Small world? Apparently so. A study by two Microsoft researchers of 30 billion electronic conversations among 180 million people around the world suggests that socially, each person on the planet really is, at most, about 6.6 people away from knowing actor Kevin Bacon (left)—or any other stranger on Earth.

The study—which reviewed one month's worth of Microsoft Messenger instant messaging traffic—was presented to the World Wide Web 2008 Conference in Beijing in April and reported today in The Washington Post. The findings appear to corroborate the popular "Kevin Bacon" theory of social networking that puts you just one degree away from everyone you know, two degrees away from everybody they know, and so on. At best, this six degrees of separation, or small-world theory, says that any two people—on average—could be linked by roughly seven or fewer acquaintances.

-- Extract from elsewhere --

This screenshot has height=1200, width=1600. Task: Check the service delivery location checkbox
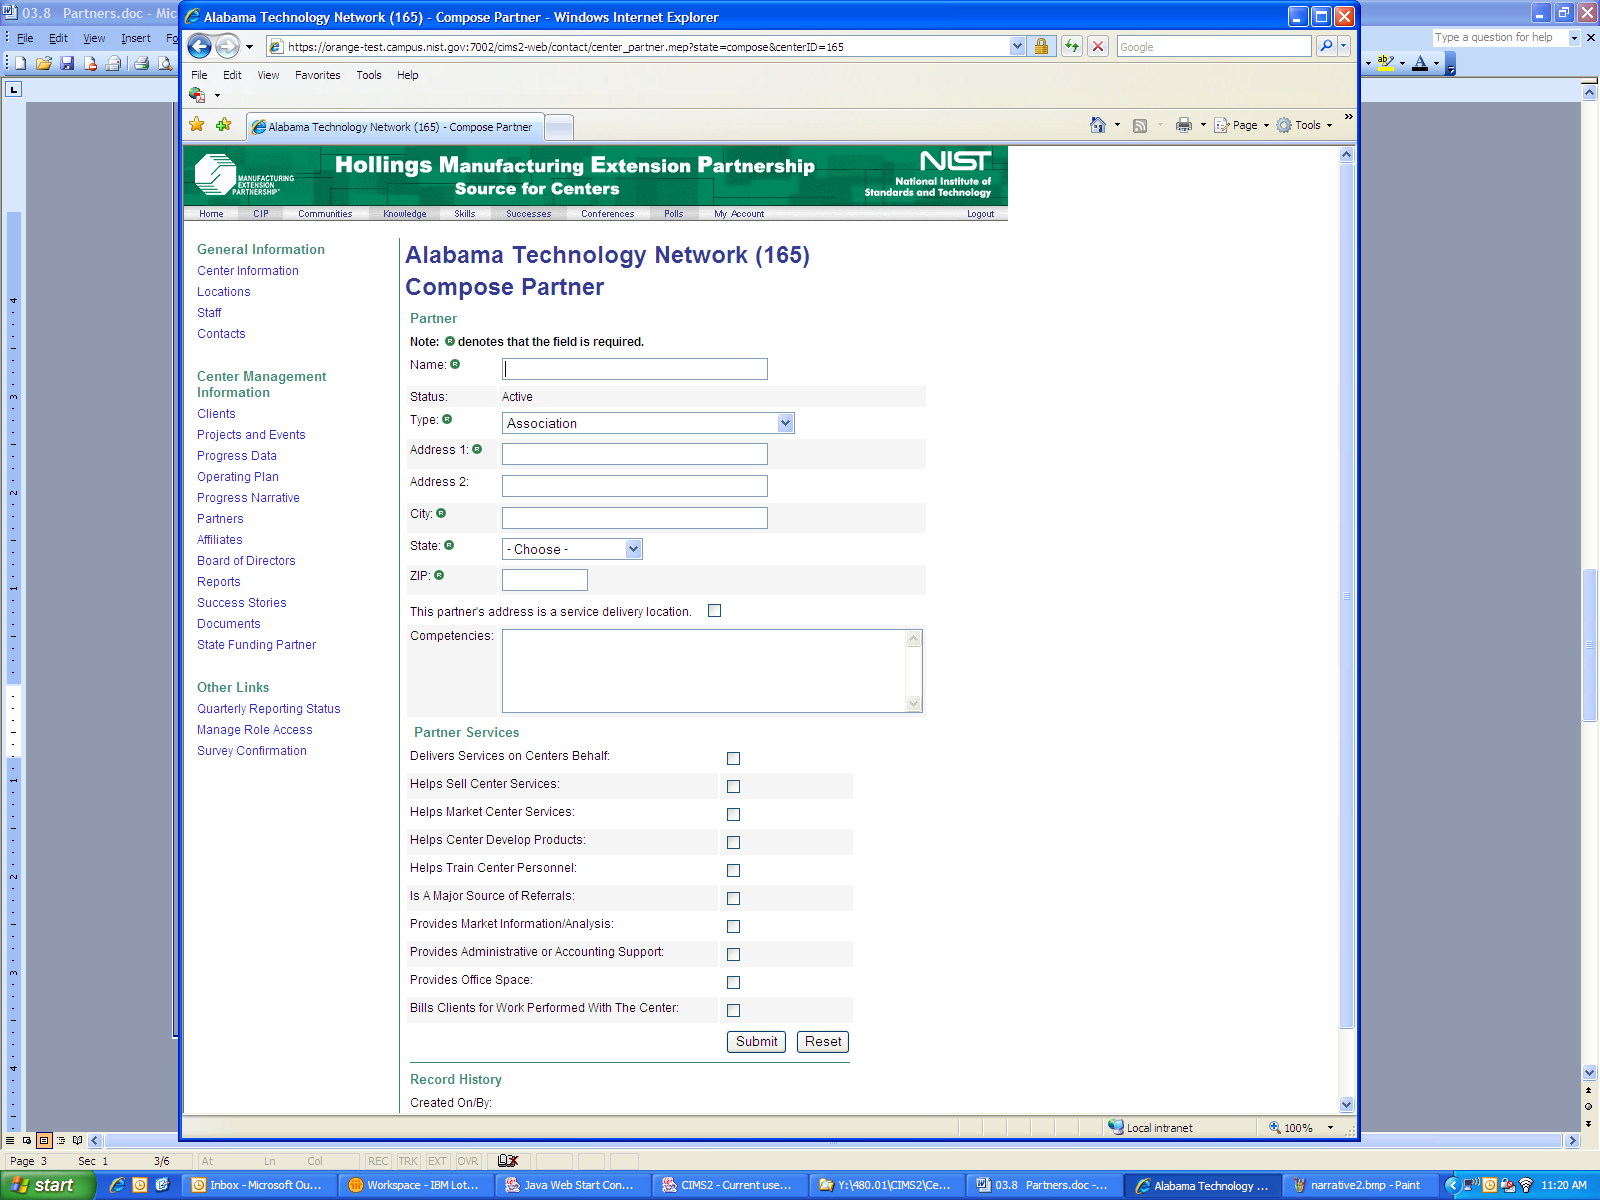pos(714,611)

So why does this Microsoft study matter? Researchers say the findings underscore the real-world power and potential of social networks and social media to organize groups of people in order to raise money, spread ideas, and influence the way others spend their time. Until now, the "six degrees" theory was only a hunch. Now, researcher Eric Horvitz told the Post, "it's pretty shocking. What we're seeing suggests there may be a social connectivity constant for humanity...People have had this suspicion that we are really close. But we are showing on a very large scale that this idea goes beyond folklore."

Illustration of six degrees of separation concept
(Source: Wikipedia/Map of Six Degrees Theory of Social Connectivity)

Kevin Bacon—the well-connected actor for whom a 1994 college game about the phenomenon was named—has been applying the small-world theory to fundraising. Last year, Bacon launched sixdegrees.org, which maps his own social network and invites others to join it to raise money for social causes. In a Spring 2007 conversation, Bacon told me he initially thought the three college students who created Six Degrees of Kevin Bacon were poking fun at him:

"I thought at first that they were making fun, asking why a loser like me could know so many people, right? (laughter) Then I met these guys and saw it was for real," Bacon said. "Now, of course, this concept (of six degrees) is in the zeitgeist: the movie, Babel, was all about human connectivity. The potential here is that one person can reach out to two people and have those two people reach out to two more, and so on, and see the power of change grow exponentially around somebody's hope of having an impact. "

Bacon's sixdegrees.org site—developed with social entrepreneur Bill Strathmann, the CEO of Network for Good and co-author of People to People Fundraising: Social Networking and Web 2.0 for Charities—has raised some $4 million for a variety of social causes.